* [YOUR TASK]: Report how many lines in the records below contain the word "Home". Nothing else belongs in the answer.
§ §
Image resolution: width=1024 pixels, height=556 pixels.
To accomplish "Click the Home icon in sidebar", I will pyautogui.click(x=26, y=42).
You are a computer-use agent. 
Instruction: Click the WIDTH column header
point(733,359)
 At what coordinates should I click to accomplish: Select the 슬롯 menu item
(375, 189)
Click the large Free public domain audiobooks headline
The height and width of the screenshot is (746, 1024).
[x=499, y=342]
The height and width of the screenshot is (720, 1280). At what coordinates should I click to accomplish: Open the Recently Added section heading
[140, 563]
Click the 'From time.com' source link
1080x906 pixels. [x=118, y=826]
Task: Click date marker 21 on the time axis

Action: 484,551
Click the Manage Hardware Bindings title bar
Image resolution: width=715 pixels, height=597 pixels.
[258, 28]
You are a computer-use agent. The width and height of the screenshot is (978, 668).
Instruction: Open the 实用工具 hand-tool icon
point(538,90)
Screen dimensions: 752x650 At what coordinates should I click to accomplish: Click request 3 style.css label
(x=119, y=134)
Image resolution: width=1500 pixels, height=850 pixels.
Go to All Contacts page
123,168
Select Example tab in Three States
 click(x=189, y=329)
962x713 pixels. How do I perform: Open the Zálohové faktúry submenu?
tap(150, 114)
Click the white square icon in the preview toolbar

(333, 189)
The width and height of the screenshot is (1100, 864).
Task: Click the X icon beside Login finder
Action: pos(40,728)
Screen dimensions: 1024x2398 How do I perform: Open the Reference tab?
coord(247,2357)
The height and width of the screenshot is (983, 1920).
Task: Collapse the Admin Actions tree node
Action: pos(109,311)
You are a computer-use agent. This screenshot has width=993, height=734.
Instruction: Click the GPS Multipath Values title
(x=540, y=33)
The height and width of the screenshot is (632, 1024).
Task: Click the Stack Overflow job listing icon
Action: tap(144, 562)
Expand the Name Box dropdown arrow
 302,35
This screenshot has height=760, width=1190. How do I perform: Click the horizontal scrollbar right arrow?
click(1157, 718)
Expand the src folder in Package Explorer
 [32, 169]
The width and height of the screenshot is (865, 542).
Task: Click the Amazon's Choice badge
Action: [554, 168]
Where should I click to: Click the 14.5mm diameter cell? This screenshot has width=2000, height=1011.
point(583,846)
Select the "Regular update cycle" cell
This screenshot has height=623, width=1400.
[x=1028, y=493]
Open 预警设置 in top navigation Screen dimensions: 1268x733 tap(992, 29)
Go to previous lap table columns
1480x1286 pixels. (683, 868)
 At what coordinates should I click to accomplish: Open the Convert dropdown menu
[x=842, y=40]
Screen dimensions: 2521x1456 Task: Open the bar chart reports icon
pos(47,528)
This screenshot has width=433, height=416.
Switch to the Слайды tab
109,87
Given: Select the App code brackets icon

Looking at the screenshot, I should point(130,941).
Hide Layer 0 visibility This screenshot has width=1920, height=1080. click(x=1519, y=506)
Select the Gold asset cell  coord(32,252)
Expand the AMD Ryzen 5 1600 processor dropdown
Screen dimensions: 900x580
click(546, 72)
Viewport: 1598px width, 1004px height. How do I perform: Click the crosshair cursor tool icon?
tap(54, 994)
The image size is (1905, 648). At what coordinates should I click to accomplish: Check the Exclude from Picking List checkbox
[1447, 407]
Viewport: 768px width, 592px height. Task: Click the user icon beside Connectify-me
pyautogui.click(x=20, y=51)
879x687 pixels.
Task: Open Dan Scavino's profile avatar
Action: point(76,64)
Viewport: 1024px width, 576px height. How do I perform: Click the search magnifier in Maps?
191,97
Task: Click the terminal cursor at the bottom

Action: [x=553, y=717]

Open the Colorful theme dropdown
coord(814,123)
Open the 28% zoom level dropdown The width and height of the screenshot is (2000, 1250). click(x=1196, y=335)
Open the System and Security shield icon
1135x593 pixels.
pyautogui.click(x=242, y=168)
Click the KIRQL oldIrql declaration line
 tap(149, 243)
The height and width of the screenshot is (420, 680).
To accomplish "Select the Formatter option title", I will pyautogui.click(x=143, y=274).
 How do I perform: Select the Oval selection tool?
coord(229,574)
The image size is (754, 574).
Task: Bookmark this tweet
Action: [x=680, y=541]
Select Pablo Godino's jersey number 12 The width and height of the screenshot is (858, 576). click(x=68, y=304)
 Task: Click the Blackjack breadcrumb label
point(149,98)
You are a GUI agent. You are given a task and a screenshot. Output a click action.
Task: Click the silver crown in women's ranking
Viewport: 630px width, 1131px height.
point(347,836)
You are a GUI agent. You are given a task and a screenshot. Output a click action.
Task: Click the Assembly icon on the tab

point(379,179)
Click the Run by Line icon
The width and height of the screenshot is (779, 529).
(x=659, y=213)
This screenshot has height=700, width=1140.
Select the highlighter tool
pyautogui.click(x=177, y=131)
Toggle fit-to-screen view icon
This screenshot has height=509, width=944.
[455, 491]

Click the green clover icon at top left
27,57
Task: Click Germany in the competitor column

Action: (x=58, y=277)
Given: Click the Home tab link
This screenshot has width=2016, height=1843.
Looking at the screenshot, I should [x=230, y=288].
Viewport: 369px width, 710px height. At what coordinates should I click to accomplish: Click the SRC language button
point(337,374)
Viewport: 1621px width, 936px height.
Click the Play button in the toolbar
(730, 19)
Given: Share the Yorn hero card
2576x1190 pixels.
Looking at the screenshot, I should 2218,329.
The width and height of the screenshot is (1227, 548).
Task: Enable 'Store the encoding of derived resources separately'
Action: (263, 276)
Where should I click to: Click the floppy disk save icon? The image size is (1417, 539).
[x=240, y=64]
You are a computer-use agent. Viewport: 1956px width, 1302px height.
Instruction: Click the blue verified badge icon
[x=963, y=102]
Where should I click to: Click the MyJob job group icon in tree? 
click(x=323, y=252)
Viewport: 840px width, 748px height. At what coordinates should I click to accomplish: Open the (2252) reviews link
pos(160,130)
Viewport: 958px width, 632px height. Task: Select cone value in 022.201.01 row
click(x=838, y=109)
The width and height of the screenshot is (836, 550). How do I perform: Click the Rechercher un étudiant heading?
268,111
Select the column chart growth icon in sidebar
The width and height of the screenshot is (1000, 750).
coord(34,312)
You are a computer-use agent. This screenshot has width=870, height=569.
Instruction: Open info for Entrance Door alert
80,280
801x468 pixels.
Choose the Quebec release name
§ §
* [RESULT FOR THIS EXERCISE]: 2